Exercise data.
= = = = =

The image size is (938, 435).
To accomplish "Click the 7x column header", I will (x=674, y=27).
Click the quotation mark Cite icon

= = = = =

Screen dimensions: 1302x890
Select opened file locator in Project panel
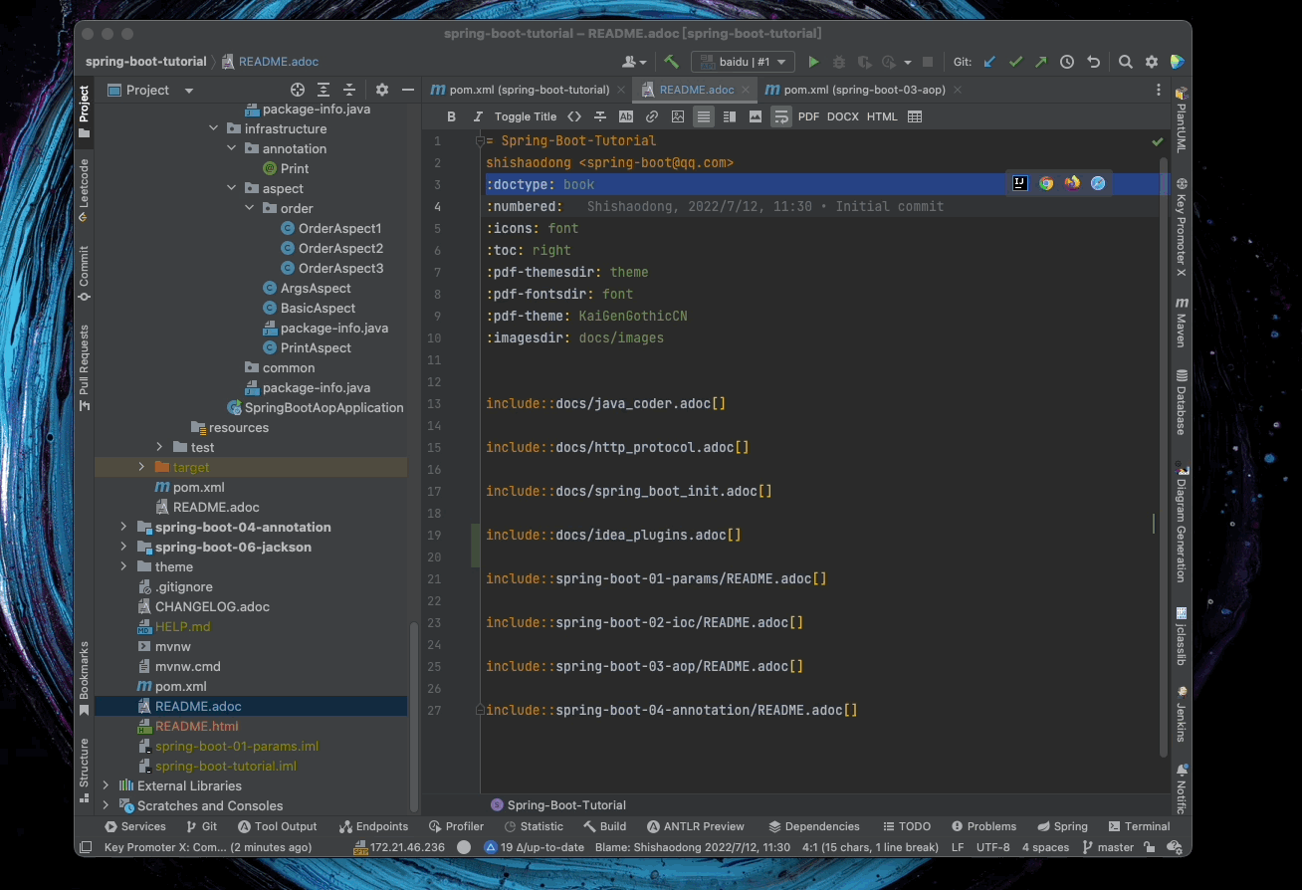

= = = = =

To do.
Print exactly the lines of the listing above starting at the line containing "The image size is (938, 435)." and ending at the line containing "Click the quotation mark Cite icon", both included.

Solution to this task.
The image size is (938, 435).
To accomplish "Click the 7x column header", I will (x=674, y=27).
Click the quotation mark Cite icon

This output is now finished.